Exercise — Transcribe all the material exactly. Leave every line as it is.

Available data —
_____

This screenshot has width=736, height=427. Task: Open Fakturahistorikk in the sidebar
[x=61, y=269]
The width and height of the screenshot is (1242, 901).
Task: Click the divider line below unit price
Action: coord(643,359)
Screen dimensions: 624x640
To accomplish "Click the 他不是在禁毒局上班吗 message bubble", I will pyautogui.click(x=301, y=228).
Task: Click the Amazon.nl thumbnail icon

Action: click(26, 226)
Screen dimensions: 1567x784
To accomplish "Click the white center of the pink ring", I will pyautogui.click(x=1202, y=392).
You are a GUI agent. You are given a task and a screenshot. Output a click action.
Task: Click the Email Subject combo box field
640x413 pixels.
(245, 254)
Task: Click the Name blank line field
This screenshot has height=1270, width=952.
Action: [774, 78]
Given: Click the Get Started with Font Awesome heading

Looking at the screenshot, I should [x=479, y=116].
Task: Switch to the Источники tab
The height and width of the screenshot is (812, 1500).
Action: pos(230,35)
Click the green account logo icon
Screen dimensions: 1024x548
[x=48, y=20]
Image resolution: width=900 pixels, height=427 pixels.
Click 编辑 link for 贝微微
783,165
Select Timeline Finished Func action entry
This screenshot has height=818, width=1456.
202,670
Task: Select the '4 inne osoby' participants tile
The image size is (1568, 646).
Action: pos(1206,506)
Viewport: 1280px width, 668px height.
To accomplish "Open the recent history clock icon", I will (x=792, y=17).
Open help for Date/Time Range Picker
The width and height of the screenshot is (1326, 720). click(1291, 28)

_____

Response to this task —
This screenshot has width=736, height=427. Task: Open Fakturahistorikk in the sidebar
[x=61, y=269]
The width and height of the screenshot is (1242, 901).
Task: Click the divider line below unit price
Action: coord(643,359)
Screen dimensions: 624x640
To accomplish "Click the 他不是在禁毒局上班吗 message bubble", I will pyautogui.click(x=301, y=228).
Task: Click the Amazon.nl thumbnail icon

Action: click(26, 226)
Screen dimensions: 1567x784
To accomplish "Click the white center of the pink ring", I will pyautogui.click(x=1202, y=392).
You are a GUI agent. You are given a task and a screenshot. Output a click action.
Task: Click the Email Subject combo box field
640x413 pixels.
(245, 254)
Task: Click the Name blank line field
This screenshot has height=1270, width=952.
Action: [774, 78]
Given: Click the Get Started with Font Awesome heading

Looking at the screenshot, I should [x=479, y=116].
Task: Switch to the Источники tab
The height and width of the screenshot is (812, 1500).
Action: pos(230,35)
Click the green account logo icon
Screen dimensions: 1024x548
[x=48, y=20]
Image resolution: width=900 pixels, height=427 pixels.
Click 编辑 link for 贝微微
783,165
Select Timeline Finished Func action entry
This screenshot has height=818, width=1456.
202,670
Task: Select the '4 inne osoby' participants tile
The image size is (1568, 646).
Action: pos(1206,506)
Viewport: 1280px width, 668px height.
To accomplish "Open the recent history clock icon", I will (x=792, y=17).
Open help for Date/Time Range Picker
The width and height of the screenshot is (1326, 720). click(1291, 28)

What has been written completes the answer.